## Work request
Exactly the lines from the first line of the listing through the line containing "Given: Click the Odds column header" should appear in the output, unchanged.

## Available data
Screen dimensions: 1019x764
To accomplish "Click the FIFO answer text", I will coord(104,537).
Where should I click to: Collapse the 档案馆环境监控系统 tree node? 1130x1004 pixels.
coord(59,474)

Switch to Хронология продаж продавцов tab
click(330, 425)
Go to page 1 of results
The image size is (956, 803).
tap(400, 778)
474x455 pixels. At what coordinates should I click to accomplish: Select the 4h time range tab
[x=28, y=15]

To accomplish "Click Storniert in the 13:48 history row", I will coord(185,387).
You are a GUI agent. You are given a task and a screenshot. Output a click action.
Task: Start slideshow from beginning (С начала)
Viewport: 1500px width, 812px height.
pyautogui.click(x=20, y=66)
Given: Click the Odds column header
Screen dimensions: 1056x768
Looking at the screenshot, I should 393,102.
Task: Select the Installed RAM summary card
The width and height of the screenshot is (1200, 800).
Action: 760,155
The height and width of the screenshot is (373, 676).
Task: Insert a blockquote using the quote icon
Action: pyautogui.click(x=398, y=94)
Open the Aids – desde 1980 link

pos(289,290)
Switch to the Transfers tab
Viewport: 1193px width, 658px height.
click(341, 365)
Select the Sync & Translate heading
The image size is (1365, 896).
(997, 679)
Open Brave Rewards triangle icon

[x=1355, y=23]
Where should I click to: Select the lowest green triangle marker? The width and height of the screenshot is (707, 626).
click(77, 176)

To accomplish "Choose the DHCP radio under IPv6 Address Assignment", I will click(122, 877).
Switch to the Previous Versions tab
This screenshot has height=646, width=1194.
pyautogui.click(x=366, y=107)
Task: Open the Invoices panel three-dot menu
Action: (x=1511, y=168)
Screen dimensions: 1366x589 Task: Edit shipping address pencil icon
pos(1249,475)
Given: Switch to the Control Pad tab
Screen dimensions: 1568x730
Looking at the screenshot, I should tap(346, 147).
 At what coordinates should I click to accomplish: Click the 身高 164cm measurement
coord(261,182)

## Output
Screen dimensions: 1019x764
To accomplish "Click the FIFO answer text", I will coord(104,537).
Where should I click to: Collapse the 档案馆环境监控系统 tree node? 1130x1004 pixels.
coord(59,474)

Switch to Хронология продаж продавцов tab
click(330, 425)
Go to page 1 of results
The image size is (956, 803).
tap(400, 778)
474x455 pixels. At what coordinates should I click to accomplish: Select the 4h time range tab
[x=28, y=15]

To accomplish "Click Storniert in the 13:48 history row", I will coord(185,387).
You are a GUI agent. You are given a task and a screenshot. Output a click action.
Task: Start slideshow from beginning (С начала)
Viewport: 1500px width, 812px height.
pyautogui.click(x=20, y=66)
Given: Click the Odds column header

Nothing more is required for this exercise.